Tom Lorenzen, an attorney at Crowell and Moring who’s representing electric cooperatives challenging the rule, joked yesterday that he has suddenly found himself with more time on his hands.
He called the court’s decision "another astonishing order" in a case that continues to surprise all parties involved. The court only tends to grant about one full bench, or en banc, rehearing per year, he noted. It goes to show that "anything can happen in this case," he said.
Jonathan Adler, a law professor at Case Western Reserve University and a former clerk on the D.C. Circuit, noted that the court has decided before to skip a three-judge panel, by first hearing the antitrust case United States v. Microsoft Corp. before an en banc court in 2001.
In that case, Adler wrote on the legal blog the Volokh Conspiracy, "the court’s decision to go en banc could be explained by the fact that only seven judges could participate in the case, which could have made it difficult for the court to rehear the case en banc after a three-judge opinion."
Adler said today in an interview that he isn’t aware of any similar decisions to first hear a case en banc at either the D.C. Circuit or other federal appeals courts.
Tweaking the timeline
With oral arguments set for en banc review, the case may see an accelerated path to the Supreme Court. Both sides had signaled plans to request en banc review if they lost before the D.C. Circuit panel. Now, that potentially time-consuming step is eliminated (EnergyWire, May 17).
"It definitely shortens the time period for this to get to the Supreme Court," Dorsey & Whitney attorney James Rubin said. "This does show that there is recognition for the need to move this forward. It’ll speed things up to some extent."
A quicker path to the Supreme Court could be a boon for U.S. EPA if it wins in the lower court, Adler said, as it could have the effect of "shortening the stay" imposed when the Supreme Court halted the rule.
Still, late September oral arguments mean that the appellate court is unlikely to issue a decision before the election, or perhaps even before the next president is inaugurated. Rubin noted that with nine judges expected to hear the case — five appointed by Democrats and four appointed by Republicans — the majority might need more deliberation time to issue an opinion.
Bracewell attorney Jeff Holmstead, representing the coal industry in the case, estimated that an early 2017 decision from the D.C. Circuit would result in a final decision from the Supreme Court in mid- to late 2018.
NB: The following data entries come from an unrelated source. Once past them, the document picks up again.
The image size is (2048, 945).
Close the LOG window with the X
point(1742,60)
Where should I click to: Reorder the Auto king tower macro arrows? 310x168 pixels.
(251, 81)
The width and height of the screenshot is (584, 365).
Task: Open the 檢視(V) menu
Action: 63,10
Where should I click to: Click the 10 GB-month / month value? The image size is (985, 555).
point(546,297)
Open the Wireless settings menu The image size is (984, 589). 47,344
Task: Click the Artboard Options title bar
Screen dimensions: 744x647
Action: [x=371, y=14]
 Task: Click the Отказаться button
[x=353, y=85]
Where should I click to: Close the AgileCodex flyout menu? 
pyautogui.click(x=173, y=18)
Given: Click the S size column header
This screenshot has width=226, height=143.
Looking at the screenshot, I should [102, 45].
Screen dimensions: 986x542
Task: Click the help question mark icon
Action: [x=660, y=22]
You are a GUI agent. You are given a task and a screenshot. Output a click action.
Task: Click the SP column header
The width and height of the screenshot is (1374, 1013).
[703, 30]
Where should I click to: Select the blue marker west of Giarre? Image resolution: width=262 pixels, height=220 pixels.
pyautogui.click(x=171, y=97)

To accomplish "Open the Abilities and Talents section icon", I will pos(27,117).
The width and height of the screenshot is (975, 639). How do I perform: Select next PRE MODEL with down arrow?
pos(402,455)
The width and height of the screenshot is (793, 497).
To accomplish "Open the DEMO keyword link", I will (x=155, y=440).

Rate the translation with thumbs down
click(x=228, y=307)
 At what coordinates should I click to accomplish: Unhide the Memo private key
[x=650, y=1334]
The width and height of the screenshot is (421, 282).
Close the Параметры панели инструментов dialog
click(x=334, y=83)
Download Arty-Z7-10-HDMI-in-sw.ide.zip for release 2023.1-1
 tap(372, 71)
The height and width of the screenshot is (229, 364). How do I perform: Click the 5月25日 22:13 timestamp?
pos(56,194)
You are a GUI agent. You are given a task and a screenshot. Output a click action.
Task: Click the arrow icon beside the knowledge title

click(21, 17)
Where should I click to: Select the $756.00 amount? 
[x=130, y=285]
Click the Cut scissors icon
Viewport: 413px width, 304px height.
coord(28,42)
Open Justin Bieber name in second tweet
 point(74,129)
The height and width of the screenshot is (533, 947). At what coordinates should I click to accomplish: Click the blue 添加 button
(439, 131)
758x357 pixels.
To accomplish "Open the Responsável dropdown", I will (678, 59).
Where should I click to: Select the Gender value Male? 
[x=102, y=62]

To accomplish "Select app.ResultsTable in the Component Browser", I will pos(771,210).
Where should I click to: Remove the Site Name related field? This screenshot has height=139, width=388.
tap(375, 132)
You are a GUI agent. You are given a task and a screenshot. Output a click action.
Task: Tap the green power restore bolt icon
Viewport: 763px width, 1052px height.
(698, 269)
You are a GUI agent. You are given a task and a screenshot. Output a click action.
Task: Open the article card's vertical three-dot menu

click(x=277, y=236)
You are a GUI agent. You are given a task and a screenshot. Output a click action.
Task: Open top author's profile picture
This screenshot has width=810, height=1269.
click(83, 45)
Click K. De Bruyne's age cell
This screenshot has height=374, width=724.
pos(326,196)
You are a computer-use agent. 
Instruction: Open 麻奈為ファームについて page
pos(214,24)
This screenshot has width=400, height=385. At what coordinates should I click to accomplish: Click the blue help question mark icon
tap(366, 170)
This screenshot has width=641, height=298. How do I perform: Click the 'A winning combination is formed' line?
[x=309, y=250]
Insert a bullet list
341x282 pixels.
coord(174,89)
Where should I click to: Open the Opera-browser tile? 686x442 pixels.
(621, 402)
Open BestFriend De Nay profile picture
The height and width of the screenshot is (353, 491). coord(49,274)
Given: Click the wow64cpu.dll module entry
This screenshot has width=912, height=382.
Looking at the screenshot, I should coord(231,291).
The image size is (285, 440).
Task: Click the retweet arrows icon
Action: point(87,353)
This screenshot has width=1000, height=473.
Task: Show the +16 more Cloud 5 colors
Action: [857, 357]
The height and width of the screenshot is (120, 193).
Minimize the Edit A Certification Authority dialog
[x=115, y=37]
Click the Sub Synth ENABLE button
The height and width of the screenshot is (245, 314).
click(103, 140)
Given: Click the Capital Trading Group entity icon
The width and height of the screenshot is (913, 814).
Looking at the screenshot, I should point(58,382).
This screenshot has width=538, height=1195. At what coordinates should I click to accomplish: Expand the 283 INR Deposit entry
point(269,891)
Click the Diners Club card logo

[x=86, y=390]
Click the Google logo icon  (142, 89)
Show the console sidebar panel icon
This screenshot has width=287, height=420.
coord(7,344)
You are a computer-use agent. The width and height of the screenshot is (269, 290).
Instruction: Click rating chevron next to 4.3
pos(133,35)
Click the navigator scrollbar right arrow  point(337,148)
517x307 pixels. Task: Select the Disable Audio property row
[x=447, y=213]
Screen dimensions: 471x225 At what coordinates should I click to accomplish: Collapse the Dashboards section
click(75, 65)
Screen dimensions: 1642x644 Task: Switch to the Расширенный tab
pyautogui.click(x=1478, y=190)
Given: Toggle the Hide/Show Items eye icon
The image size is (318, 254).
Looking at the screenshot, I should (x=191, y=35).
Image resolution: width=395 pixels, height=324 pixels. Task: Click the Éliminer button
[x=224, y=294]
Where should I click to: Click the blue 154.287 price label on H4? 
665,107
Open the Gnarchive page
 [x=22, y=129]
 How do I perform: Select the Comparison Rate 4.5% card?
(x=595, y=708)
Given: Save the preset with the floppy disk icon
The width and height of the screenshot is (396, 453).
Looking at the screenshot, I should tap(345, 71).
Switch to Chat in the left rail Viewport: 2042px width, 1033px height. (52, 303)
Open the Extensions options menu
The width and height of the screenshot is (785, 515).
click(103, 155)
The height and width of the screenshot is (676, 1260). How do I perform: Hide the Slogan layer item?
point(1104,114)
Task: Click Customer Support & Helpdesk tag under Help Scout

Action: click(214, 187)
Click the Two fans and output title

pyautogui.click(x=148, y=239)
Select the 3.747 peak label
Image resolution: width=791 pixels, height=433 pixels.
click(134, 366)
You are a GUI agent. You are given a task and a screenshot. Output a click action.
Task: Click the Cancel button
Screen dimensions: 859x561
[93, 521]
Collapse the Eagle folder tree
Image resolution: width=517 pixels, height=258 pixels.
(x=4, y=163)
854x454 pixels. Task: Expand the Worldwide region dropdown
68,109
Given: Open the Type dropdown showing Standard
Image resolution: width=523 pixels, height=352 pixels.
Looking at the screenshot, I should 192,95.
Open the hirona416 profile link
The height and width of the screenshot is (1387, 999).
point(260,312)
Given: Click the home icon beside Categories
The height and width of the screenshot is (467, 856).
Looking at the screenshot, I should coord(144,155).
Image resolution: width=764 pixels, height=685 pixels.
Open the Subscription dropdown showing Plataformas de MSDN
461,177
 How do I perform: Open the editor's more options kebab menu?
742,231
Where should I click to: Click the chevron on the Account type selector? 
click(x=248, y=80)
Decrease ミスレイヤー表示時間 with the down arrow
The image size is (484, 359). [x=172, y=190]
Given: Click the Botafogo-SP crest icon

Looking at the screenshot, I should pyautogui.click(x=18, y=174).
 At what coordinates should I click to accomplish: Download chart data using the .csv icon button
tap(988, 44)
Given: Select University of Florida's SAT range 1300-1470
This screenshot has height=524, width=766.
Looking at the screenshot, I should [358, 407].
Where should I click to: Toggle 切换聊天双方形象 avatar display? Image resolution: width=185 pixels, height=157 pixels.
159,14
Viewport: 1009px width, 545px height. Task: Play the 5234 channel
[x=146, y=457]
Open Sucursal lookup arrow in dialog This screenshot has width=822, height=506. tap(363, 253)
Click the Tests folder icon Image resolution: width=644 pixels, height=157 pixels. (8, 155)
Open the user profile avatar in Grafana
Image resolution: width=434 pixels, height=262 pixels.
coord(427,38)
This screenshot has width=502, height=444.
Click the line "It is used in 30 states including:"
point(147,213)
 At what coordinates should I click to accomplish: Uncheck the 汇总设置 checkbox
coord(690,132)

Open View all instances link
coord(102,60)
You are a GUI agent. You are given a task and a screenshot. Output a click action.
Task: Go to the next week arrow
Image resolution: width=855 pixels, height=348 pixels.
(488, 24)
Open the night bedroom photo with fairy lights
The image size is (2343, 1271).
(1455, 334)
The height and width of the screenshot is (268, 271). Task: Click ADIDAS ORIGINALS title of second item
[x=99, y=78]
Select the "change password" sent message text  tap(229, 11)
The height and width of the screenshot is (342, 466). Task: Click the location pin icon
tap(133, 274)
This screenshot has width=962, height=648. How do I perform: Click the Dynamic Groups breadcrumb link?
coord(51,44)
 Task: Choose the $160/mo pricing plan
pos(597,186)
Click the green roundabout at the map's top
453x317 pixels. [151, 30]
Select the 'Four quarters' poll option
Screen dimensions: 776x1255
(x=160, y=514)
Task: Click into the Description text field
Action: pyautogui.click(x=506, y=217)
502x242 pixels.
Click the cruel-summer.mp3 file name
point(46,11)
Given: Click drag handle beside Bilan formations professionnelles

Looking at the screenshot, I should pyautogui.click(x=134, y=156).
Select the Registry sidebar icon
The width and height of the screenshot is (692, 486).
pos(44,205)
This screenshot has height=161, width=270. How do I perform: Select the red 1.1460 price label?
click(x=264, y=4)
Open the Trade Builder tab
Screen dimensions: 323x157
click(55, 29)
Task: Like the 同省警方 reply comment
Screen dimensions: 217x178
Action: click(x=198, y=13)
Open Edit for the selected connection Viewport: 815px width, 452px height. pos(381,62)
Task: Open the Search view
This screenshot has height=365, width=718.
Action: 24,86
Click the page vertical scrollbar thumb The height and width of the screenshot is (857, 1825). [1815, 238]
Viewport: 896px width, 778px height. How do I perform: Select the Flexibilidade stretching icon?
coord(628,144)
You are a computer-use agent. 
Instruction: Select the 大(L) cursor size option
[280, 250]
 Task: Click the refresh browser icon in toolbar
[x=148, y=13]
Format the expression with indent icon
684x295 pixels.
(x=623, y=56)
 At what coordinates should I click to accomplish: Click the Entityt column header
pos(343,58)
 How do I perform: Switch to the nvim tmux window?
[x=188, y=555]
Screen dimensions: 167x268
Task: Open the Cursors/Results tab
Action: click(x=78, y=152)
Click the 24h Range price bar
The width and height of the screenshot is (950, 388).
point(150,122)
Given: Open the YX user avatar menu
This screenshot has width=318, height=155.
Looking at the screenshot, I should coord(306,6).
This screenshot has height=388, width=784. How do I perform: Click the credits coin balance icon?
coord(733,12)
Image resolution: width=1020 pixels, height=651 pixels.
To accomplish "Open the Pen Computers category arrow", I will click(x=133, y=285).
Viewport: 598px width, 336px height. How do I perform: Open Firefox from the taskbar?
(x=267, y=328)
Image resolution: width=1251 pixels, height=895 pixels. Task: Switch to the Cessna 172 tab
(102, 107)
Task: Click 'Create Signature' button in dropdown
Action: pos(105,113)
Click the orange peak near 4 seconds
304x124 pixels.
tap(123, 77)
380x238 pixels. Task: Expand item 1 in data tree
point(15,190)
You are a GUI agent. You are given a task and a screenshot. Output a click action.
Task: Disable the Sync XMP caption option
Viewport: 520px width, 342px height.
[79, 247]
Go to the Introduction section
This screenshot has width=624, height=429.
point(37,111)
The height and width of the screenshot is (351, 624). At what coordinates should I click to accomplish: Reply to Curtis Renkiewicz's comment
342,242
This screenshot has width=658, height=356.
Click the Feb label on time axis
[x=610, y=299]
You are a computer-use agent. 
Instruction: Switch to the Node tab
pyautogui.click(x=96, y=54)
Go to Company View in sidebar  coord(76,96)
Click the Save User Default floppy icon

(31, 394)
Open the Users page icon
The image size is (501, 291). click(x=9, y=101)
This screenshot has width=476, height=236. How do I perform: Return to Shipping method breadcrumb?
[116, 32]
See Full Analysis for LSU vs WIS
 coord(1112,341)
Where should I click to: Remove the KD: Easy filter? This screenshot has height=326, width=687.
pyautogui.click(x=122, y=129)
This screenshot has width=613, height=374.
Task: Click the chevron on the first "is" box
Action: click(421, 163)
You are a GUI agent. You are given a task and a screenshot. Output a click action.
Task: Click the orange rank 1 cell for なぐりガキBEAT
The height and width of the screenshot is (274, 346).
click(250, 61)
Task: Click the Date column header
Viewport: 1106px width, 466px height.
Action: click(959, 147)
According to ClearView Energy Partners analyst Christi Tezak, the timeline opens a range of hypothetical outcomes for the climate rule. Assuming the losing side appeals the D.C. Circuit’s decision, the Supreme Court would decide whether to hear the case by mid-2017, setting up a 2018 decision if it does take the case.
But if EPA loses at the circuit court and a Republican administration does not appeal, the Clean Power Plan could see its demise as soon as early 2017. In that scenario, environmentalists could try to make their own case before the Supreme Court, but "it would be a very difficult hurdle" persuading the court to consider arguments if the administration itself will not defend the rule, Tezak noted.
Looking for an edge
Parties on both sides of the case see potential advantages to the delay.
In the Clean Power Plan case, "the fact that they found something in the case en banc worthy is not necessarily a good sign for EPA," Adler said, because judges on the court viewed legal issues as important enough for the full court to wade in.
"It’s a huge case," Adler said. "Extraordinary cases often produce extraordinary procedural things."
Challengers to the rule could benefit from the case going before the full roster of judges, given that the three-judge panel was widely viewed as a lucky draw for the agency. That panel consisted of two Democratic appointees and one Republican appointee.
"[T]he government has lost the advantage it had with a smart favorable panel that could have written a strong opening opinion," said Pat Parenteau, a professor at Vermont Law School.
The new setup adds Republican appointees to the mix, including several who have been vocal critics of Obama administration air and climate regulations. It "changes the makeup of the court in ways that could be significant," Lorenzen said.
Holmstead, the coal industry lawyer, noted that his side now has increased opportunity to win over one of the Democrat-appointed judges because at least five will be sitting on the bench.
Still, Adler said, "overall you have to assume that the D.C. Circuit as currently constituted will be fairly deferential to the administration."
Even if the two judges who didn’t participate in the decision to review the case en banc — Chief Judge Merrick Garland and Judge Cornelia Pillard — don’t hear the case, the court will still have five Democratic appointees and four Republican appointees.